À propos
Shack, shack, shack!
C’est exactement à ça que pensaient Jo Bloe (homme poilu, grand gaillard et champion incontesté de tir au poignet) et sa femme, Madge Depelle (dirigeante assidue, rassembleuse née et experte en ramassage de débordements gastriques), lorsqu’ils ont construit leur première taverne.
Située à proximité d’un bois et d’une rivière, en plein cœur d’une campagne reculée, l’endroit semblait parfait pour festoyer pendant des jours, sans avoir à se soucier du moindre tracas. Entourés de leurs rejetons et de leurs amis, ils inaugurèrent le lieu en remettant à chacun un chandail à l’effigie de la Tavernshack – ainsi baptisèrent-ils leur repaire. Ce chandail servait de carte de membre : on ne pouvait pas entrer dans ce temple du plaisir sans arborer fièrement ce bout de tissu.
Mais le lundi suivant, les enfants et leurs amis, encore tout excités, retournèrent à l’école vêtus de leur fameux chandail. Grave erreur.
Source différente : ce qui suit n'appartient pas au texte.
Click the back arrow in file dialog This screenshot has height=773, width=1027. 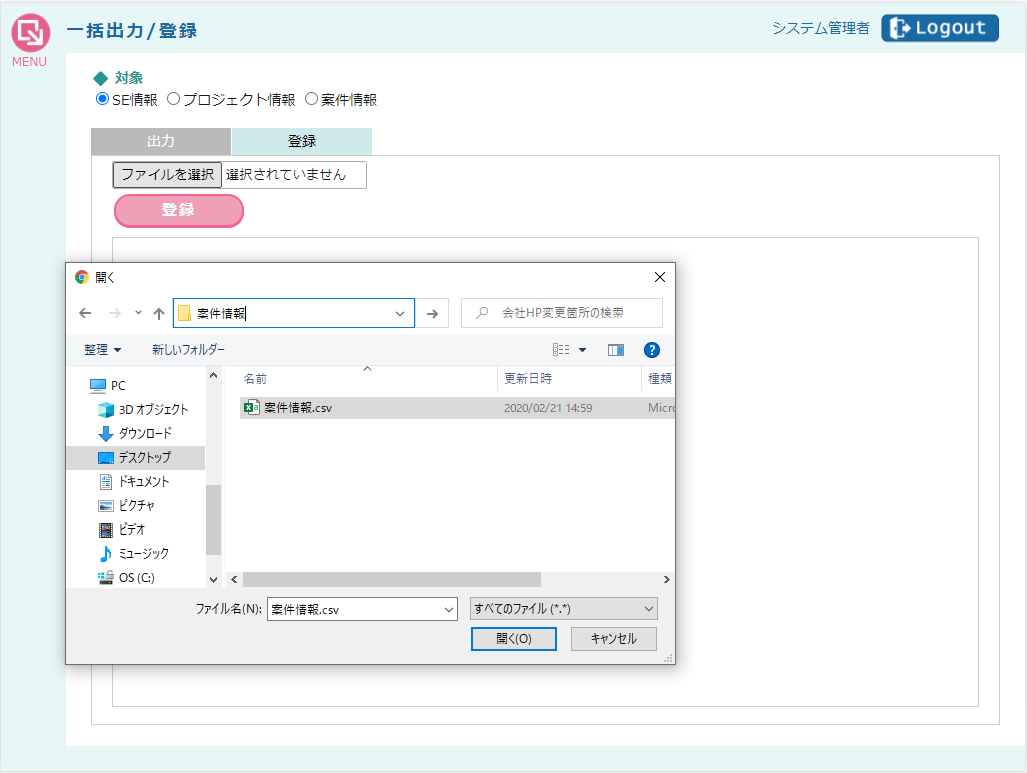(86, 313)
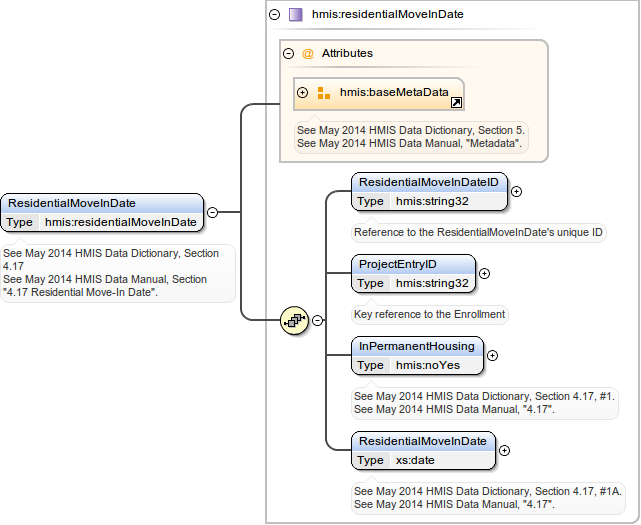Collapse the hmis:residentialMoveInDate type box
641x525 pixels.
(275, 15)
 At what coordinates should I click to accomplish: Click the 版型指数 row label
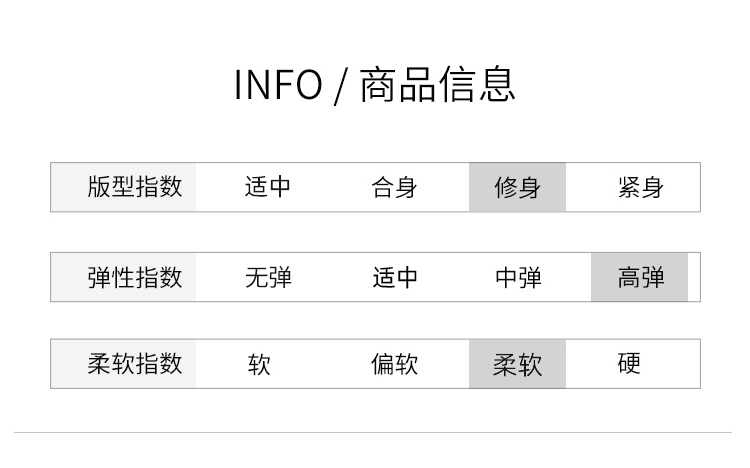point(134,187)
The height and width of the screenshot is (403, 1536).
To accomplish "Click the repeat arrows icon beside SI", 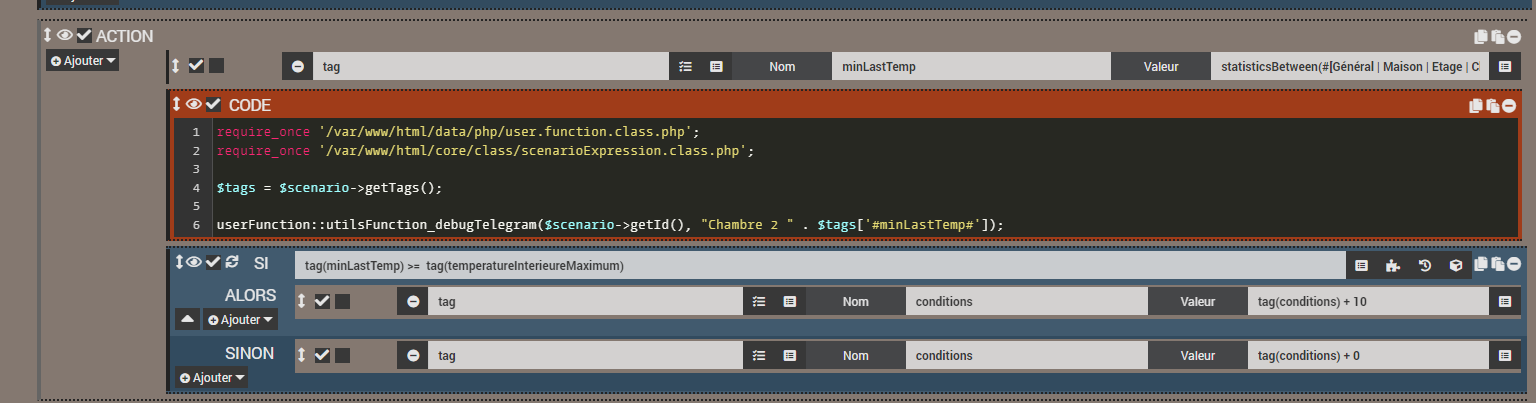I will coord(232,262).
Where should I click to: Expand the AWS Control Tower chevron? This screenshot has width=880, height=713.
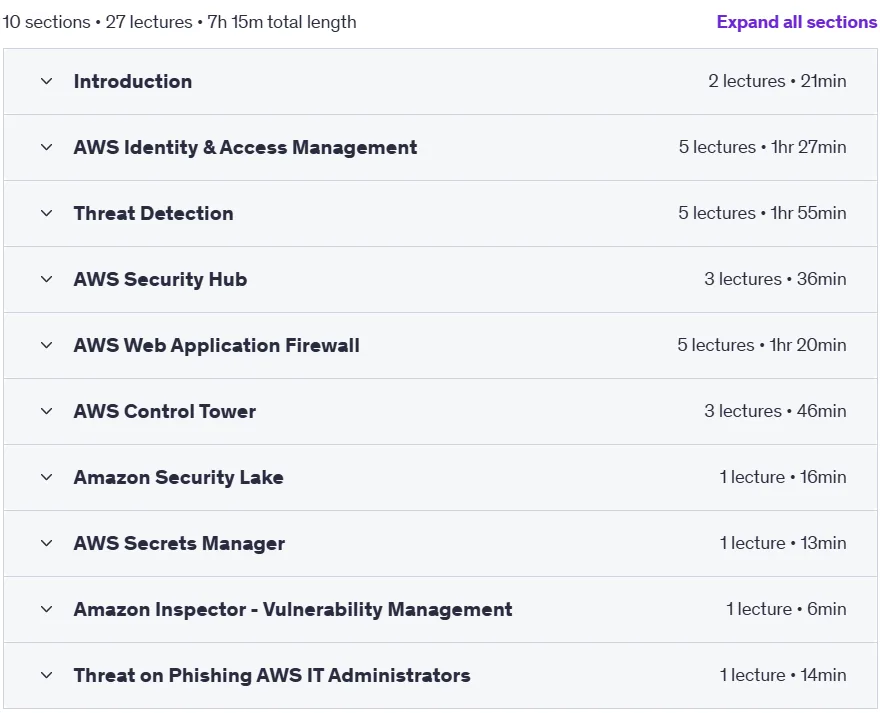47,411

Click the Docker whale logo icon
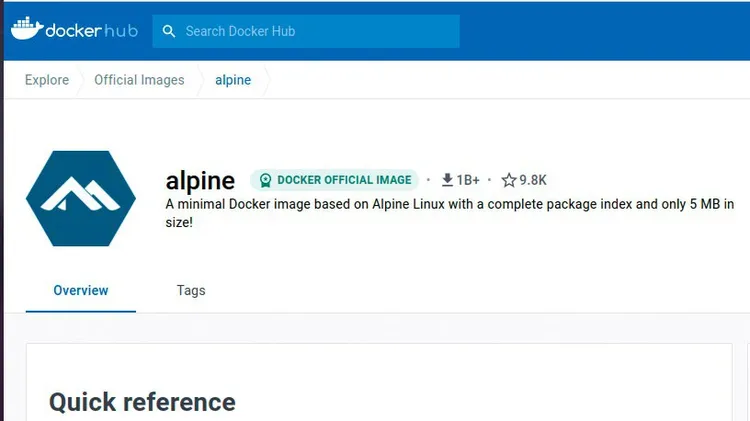pyautogui.click(x=27, y=29)
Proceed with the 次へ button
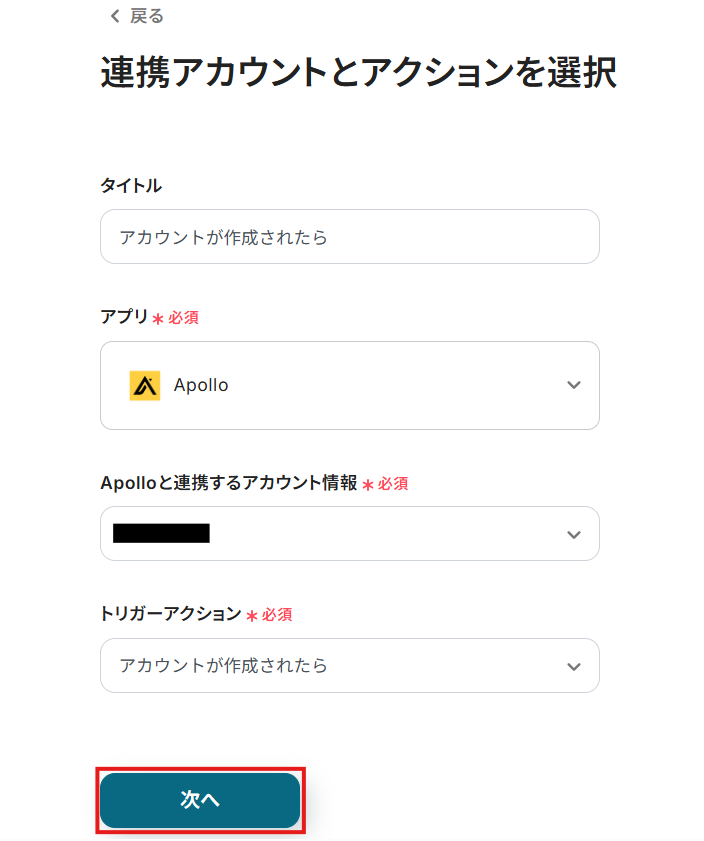704x841 pixels. [200, 800]
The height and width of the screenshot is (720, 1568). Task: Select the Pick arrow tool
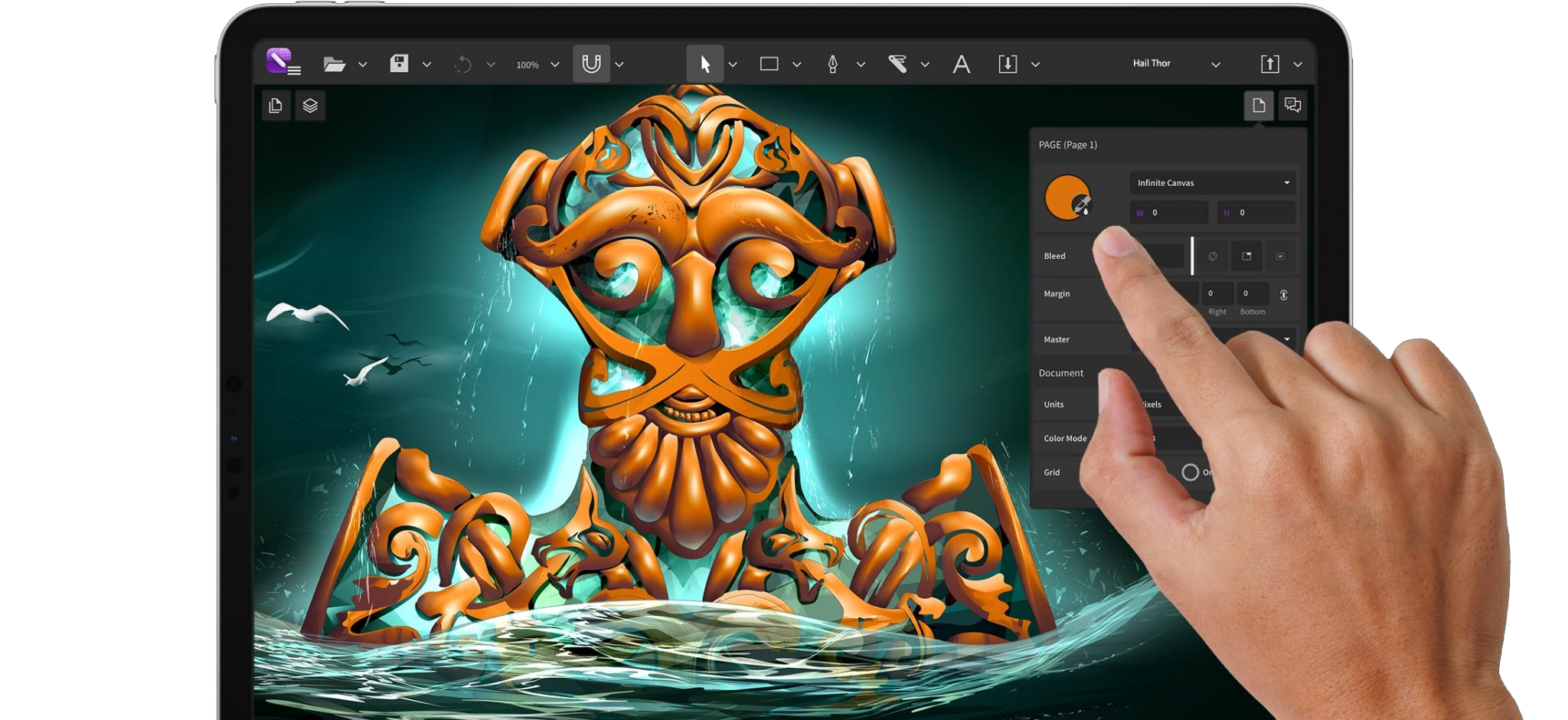(x=704, y=64)
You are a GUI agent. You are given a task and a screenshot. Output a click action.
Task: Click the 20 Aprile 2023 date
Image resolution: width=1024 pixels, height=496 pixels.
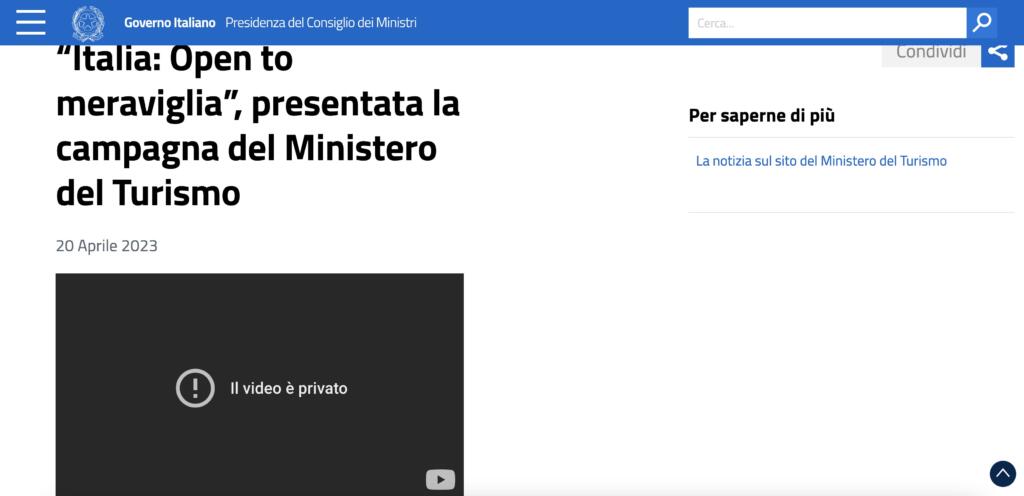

En voyant cette pièce unique, ornée d’un homme squelettique à barbe et casquette, les autres garnements n’eurent qu’un seul désir : en posséder un à leur tour.
C’est ainsi que Jo Bloe et Madge Depelle perdirent rapidement le contrôle sur les laissez-passer. Le chandail devint l’emblème du plaisir et du « gros fun ». Dès lors, un nouveau cri de ralliement se répandit :
« Profitons de la vie, nous dormirons bien assez quand nous serons morts! »
TAVERNSHACK - Là où tout a commencé
De la légende d’un chandail à un mode de vie : une taverne, une famille, une philosophie.